The events in Ukraine this week are changing Europe, potentially in ways that will last for a generation. The emerging European structure can be imagined as a series of concentric circles. Their shape and politics are worth speculating about, based on some large but not implausible assumptions.
Assuming the Ukrainian state stays together, rather than seeing Crimea or other parts secede; that Russia does not intervene militarily on behalf of minorities there; and that Ukraine's decisive shift towards a European perspective is sustained, we will see the creation of a new category of relationship with the European Union, short of full membership but within its geopolitical orbit.
The central circle of the system would consist of the euro zone, deepened to provide banking, fiscal and economic policy back-up for the single currency. Debate is intensifying on how this inner core will be achieved and whether it is feasible without common debt and redistributive mechanisms and much greater democratic participation and accountability. A common politics is being forged from such contested and contentious issues. But it is not yet clear whether what kind of Europe voters want will outweigh concerns over whether or not people want such a transnational structure at all. The European Parliament elections in May and June will test this on turnout and substantive debate.
The second circle would consist of states that are full members of the EU, the single market and its common foreign policy and security regime.

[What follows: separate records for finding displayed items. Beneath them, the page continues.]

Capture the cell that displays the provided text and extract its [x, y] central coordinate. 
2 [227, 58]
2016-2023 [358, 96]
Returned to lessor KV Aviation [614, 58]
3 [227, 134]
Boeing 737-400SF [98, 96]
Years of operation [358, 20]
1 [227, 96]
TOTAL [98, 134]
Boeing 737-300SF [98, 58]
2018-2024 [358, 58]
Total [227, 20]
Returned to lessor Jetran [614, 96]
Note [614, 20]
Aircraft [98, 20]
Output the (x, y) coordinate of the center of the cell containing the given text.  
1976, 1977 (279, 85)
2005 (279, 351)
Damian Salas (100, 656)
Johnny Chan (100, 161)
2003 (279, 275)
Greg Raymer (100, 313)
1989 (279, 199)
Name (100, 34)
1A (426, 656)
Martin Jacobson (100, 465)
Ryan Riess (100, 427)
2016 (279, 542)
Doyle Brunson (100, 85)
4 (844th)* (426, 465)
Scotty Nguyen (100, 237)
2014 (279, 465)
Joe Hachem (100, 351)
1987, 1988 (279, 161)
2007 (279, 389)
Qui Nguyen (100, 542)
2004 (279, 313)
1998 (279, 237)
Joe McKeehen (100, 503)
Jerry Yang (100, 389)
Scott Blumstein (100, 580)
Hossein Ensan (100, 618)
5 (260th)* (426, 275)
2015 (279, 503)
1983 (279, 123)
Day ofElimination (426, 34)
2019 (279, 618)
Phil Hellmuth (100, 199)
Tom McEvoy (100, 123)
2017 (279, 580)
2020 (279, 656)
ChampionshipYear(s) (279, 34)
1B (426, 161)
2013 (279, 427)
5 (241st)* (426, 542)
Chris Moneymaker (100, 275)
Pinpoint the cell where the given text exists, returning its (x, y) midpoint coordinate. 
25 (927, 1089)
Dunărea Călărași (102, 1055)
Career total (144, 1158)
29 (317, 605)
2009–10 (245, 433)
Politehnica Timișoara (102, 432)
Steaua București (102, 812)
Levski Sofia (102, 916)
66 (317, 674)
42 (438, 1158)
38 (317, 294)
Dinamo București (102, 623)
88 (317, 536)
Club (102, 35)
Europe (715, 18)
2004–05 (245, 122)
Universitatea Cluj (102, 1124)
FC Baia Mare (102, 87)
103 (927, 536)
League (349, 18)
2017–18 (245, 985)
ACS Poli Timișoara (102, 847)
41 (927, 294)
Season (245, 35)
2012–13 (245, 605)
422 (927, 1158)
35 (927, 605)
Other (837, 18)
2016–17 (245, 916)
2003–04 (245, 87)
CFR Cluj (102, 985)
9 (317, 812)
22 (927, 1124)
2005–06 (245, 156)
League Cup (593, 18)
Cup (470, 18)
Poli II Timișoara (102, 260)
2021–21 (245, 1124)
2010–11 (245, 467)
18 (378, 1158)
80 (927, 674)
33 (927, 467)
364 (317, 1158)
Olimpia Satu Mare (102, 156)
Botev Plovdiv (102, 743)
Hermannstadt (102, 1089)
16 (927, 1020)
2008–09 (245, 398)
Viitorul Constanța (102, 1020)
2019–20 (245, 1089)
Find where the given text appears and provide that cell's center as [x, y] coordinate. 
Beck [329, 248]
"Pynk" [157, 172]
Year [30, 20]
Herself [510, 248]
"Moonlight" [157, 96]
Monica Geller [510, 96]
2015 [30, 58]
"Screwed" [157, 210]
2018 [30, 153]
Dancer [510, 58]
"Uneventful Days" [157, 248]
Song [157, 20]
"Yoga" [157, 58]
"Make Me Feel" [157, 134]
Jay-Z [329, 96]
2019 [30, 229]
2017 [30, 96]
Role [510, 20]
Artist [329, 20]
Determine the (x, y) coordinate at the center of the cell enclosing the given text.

Some, like the United Kingdom, will remain outside the euro core for perhaps this generation, but most others will be “pre-ins”, willing to join when they are ready.
Foreign policy
Ukraine reminds us that economic, financial and currency questions do not exhaust the policy repertoire or the concerns of voters. Foreign policy and security are intimately involved too. The role of the German, French and Polish foreign ministers in brokering a deal to de-escalate the Ukrainian crisis last week, along with the EU's foreign policy chief Catherine Ashton and her team, was highly significant.
Although belated and cautious, the initiative provided what one commentator has called a formula for “controlled collapse” of the regime after President Viktor Yanukovich fled the next day. The British were notably absent, symbolising their growing distance from the core, which some suggest the Poles want to replace. In her visit to London this week, German chancellor Angela Merkel said she wants the UK to remain a full EU member, but is not willing to concede it an à la carte agenda on reform. Assuming the British do not exit, crises such as this one remind us Britain could have a future role in projecting the EU’s power in a more multipolar world with reduced US dominance, in Europe and beyond it – but only if it is willing to accept a joint European approach.
EU enlargement has been unpopular with many voters despite its success as a foreign policy mechanism – and immigration is even more so now; they are directly linked.
EU embrace
So what will voters make of giving Ukraine a perspective of membership? The EU's association agreement with Ukraine, rejection of which by Yanukovich precipitated this crisis in November – and with Moldova, Armenia and Georgia, which Vladimir Putin's Russia has vigorously attempted to head off as interference in its own geopolitical space – will now become more active and germane. But its harsh neoliberal emphasis on restructuring will have to be modified if Ukraine's economy is not to collapse and if drastic change is not to precipitate secession of Russian-speaking areas most vulnerable to loss of employment.
The EU’s eastern, southeastern and southern “neighbourhood policy” directed to these three countries, the Balkans and North Africa and the Middle East needs to be radically recast and developed after this crisis and those following on from the Arab Spring.
One can therefore imagine a third concentric circle also consisting of "outs" and "pre-ins" – that is of states with a perspective of eventual EU membership such as Turkey, Serbia and perhaps Ukraine, Moldova or Georgia and of those developing closer relations such as Morocco and Tunisia. Norway and Switzerland could also be here, as could the UK if it exits. They would have extensive access to the single market, selective free movements and be in close political dialogue.
Outside that again, and in a privileged position, would be Russia. Willing to work in a mutually co-operative rather than a zero-sum way with the EU, this would require a radical change in Putin’s competing EurAsian concept. That may or may not happen, but he is now less able to prevent the third circle from developing.